### RECORDS SUPPLIED ###

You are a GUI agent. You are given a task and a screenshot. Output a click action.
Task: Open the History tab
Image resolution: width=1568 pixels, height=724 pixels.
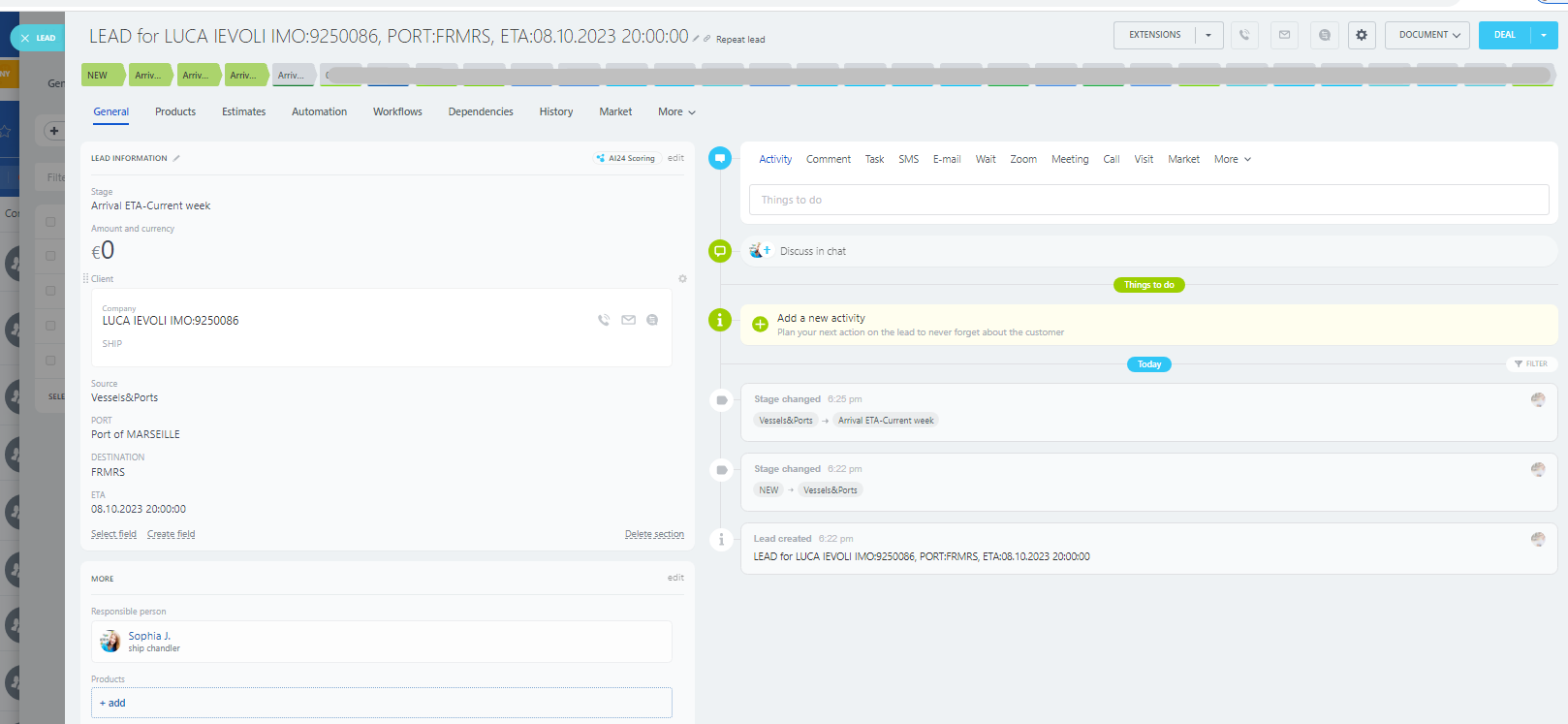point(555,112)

###
### RECORDS SUPPLIED ###

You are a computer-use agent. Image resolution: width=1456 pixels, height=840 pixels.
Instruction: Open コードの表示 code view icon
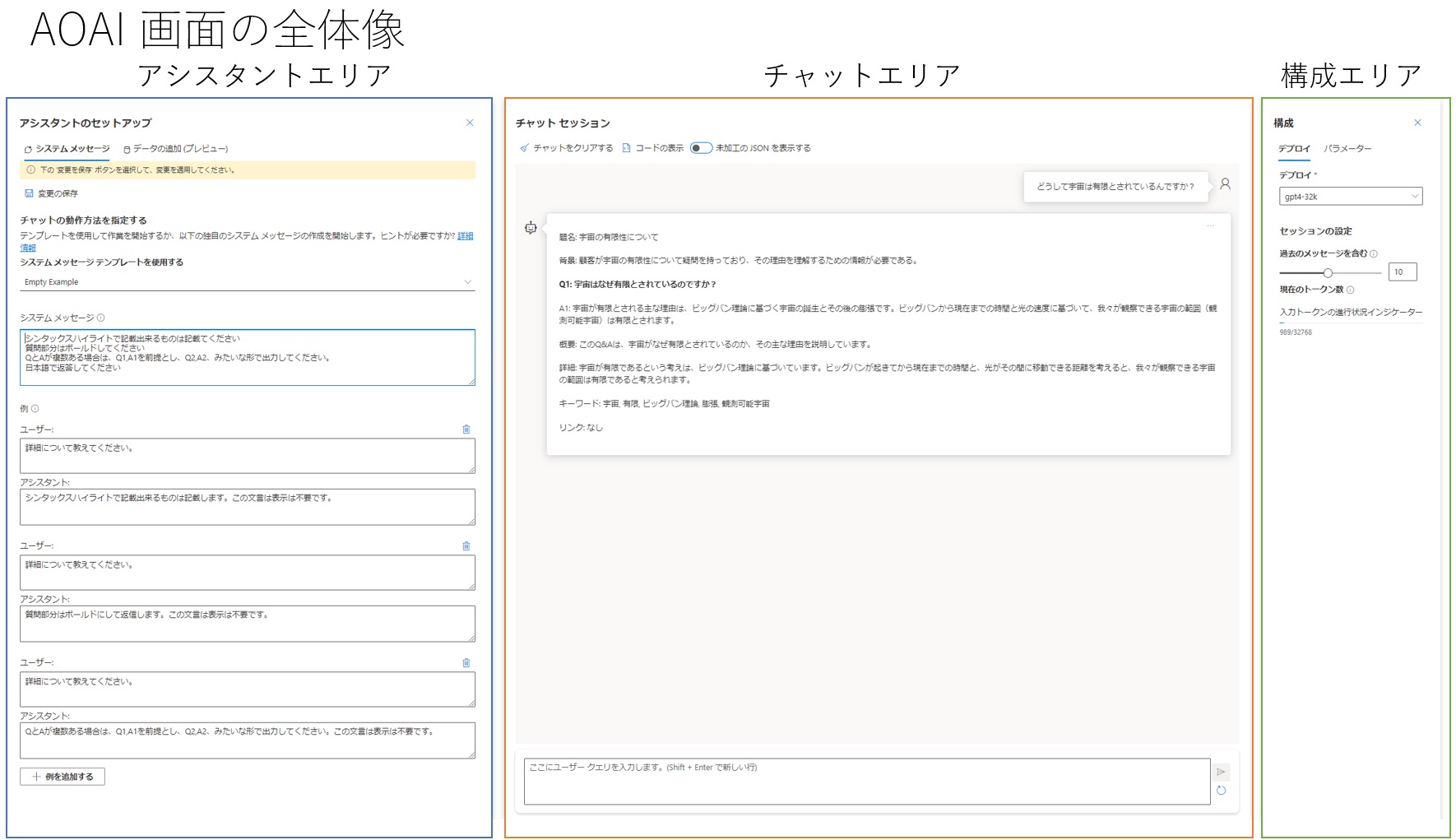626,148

###

◆ GIVEN TASK ◆
Output the records above word for word, from the line with "You are a GUI" to the line with "point(555,112)", leaving out the pictures.

◆ SOLUTION FOR THIS TASK ◆
You are a GUI agent. You are given a task and a screenshot. Output a click action.
Task: Open the History tab
Image resolution: width=1568 pixels, height=724 pixels.
point(555,112)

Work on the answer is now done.